**WHAT TO WORK ON**
Tally the lines of the data that include the word "will" and state the total, nothing else.

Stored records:
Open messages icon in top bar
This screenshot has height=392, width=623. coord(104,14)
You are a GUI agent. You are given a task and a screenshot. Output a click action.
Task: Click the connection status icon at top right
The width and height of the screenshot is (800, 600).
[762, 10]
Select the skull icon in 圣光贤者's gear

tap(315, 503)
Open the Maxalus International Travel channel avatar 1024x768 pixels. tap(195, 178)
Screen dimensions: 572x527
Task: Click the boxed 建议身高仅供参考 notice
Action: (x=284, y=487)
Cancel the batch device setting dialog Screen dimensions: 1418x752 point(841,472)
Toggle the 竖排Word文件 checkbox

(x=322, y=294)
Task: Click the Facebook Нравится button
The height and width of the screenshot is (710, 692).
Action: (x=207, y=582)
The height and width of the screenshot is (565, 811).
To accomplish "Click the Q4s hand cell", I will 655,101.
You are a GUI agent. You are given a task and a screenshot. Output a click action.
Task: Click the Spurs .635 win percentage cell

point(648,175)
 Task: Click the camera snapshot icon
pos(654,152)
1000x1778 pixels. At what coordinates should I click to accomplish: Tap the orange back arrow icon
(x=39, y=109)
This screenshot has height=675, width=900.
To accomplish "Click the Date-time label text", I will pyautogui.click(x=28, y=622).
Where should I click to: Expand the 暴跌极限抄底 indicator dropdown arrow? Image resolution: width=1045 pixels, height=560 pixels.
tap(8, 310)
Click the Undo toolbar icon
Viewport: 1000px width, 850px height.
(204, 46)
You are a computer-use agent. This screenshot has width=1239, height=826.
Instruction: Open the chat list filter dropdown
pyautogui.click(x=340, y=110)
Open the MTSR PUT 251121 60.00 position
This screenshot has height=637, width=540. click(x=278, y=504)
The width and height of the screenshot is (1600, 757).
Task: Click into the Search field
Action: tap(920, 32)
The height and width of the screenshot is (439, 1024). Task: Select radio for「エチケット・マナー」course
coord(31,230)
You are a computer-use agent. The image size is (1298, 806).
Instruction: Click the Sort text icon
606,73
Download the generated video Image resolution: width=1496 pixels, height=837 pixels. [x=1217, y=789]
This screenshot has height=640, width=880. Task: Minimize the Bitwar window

**SOLUTION BELOW**
2